While product review systems that collect and disseminate opinions about products from recent buyers (Table 1) are valuable forms of word-of-mouth communication,2,6,12,a evidence suggests that they are overwhelmingly positive. Kadet9 notes that most products receive almost five stars. Chevalier and Mayzlin4 also show that book reviews on Amazon and Barnes & Noble are overwhelmingly positive. Is this because all products are simply outstanding? However, a graphical representation of product reviews reveals a J-shaped distribution (Figure 1) with mostly 5-star ratings, some 1-star ratings, and hardly any ratings in between. What explains this J-shaped distribution? If products are indeed outstanding, why do we also see many 1-star ratings? Why aren't there any product ratings in between? Is it because there are no "average" products? Or, is it because there are biases in product review systems? If so, how can we overcome them?
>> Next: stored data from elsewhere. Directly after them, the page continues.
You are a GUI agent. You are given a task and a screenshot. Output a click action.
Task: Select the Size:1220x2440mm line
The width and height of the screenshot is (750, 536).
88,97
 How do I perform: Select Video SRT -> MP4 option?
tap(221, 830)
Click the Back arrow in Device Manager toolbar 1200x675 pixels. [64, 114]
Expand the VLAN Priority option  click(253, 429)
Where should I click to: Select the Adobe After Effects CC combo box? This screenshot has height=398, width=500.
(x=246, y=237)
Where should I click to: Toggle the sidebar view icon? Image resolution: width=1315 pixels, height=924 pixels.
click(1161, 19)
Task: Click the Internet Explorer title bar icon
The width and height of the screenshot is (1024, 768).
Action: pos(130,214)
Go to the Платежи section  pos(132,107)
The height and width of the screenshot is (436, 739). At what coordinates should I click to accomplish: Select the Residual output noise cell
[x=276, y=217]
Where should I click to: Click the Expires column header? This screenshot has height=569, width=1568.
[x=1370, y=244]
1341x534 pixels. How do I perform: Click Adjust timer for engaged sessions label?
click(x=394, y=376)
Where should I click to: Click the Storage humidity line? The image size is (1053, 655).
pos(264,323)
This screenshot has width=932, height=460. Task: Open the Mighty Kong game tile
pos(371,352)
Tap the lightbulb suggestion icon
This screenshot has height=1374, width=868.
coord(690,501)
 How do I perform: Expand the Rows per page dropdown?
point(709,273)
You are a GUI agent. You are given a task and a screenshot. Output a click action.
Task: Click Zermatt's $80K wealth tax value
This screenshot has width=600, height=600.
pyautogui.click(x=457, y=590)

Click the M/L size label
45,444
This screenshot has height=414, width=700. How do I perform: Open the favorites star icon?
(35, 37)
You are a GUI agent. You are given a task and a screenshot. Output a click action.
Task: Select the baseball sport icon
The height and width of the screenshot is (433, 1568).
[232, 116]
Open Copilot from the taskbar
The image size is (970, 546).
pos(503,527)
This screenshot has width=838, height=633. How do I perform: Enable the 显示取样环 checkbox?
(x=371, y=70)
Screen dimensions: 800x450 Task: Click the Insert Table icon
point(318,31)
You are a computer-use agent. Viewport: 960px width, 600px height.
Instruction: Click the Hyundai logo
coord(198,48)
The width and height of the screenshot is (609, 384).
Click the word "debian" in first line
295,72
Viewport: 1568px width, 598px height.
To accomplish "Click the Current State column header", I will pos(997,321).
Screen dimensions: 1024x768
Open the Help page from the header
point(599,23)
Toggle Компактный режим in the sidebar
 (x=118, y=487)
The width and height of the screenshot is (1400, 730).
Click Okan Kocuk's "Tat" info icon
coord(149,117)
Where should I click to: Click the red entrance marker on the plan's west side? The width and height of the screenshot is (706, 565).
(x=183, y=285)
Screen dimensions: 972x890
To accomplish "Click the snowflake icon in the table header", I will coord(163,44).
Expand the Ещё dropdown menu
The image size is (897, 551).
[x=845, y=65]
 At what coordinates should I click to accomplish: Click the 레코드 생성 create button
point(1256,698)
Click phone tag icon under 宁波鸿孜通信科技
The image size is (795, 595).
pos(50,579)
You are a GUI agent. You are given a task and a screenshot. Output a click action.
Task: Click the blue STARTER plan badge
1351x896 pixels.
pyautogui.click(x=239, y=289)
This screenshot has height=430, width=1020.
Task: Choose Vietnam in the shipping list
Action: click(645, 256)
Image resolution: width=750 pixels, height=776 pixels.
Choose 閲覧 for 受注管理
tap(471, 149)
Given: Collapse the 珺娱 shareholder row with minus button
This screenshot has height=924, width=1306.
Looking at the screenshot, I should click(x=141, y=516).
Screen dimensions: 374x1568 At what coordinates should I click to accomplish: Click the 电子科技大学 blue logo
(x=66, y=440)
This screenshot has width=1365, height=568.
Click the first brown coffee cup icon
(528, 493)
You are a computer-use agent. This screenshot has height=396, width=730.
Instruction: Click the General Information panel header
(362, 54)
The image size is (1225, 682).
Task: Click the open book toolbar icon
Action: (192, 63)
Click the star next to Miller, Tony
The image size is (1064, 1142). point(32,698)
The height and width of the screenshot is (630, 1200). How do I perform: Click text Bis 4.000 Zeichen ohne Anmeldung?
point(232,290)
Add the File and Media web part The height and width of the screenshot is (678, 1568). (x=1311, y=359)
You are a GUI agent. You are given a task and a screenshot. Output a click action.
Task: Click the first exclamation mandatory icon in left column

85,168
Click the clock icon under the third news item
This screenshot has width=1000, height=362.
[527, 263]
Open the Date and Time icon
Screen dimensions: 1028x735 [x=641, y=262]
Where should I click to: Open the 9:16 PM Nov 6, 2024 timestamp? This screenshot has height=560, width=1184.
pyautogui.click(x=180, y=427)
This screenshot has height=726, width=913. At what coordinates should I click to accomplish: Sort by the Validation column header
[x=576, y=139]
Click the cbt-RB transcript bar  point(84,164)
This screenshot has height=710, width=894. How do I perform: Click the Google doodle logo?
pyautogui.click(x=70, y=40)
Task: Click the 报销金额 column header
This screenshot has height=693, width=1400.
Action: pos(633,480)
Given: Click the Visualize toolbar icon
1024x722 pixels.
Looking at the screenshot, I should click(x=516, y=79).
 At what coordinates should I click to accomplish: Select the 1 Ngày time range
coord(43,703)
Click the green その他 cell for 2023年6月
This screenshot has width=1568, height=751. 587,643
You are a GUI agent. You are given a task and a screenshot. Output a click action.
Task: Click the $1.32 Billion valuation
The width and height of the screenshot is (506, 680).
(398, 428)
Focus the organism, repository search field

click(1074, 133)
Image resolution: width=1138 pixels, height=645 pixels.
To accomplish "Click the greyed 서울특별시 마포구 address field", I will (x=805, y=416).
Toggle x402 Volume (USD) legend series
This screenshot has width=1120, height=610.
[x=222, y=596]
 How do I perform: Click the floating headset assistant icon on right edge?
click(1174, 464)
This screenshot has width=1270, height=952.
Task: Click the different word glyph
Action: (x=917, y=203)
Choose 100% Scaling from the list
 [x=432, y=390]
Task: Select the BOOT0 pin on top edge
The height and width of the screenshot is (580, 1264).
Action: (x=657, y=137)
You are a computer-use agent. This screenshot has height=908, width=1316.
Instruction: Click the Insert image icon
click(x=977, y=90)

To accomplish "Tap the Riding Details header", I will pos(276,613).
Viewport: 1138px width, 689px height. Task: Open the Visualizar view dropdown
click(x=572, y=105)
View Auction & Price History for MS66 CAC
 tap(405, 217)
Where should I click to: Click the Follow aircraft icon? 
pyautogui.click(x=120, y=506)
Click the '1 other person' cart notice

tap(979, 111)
The J-shaped distribution also creates some fundamental statistical problems. Conventional wisdom assumes that the average of the product ratings is a sufficient proxy of product quality and product sales. Many studies2,3,7,8,10,11 used the average of product ratings to predict sales.b However, these studies showed inconsistent results: some found product reviews to influence product sales, while others did not. The average is statistically meaningful only when it is based on a unimodal distribution, or when it is based on a symmetric bimodal distribution. However, since product review systems have an asymmetric bimodal (J-shaped) distribution, the average is a poor proxy of product quality.

This report aims to first demonstrate the existence of a J-shaped distribution, second to identify the sources of bias that cause the J-shaped distribution, third to propose ways to overcome these biases, and finally to show that overcoming these biases helps product review systems better predict future product sales.

We tested the distribution of product ratings for three product categories (books, DVDs, videos) with data from Amazon collected between February–July 2005: 78%, 73%, and 72% of the product ratings for books, DVDs, and videos are greater or equal to four stars (Figure 1), confirming our proposition that product reviews are overwhelmingly positive.

Figure 1 (left graph) shows a J-shaped distribution of all products. This contradicts the law of "large numbers" that would imply a normal distribution. Figure 1 (middle graph) shows the distribution of three randomly-selected products in each category with over 2,000 reviews. The results show that these reviews still have a J-shaped distribution, implying that the J-shaped distribution is not due to a "small number" problem. Figure 1 (right graph) shows that even products with a median average review (around 3-stars) follow the same pattern.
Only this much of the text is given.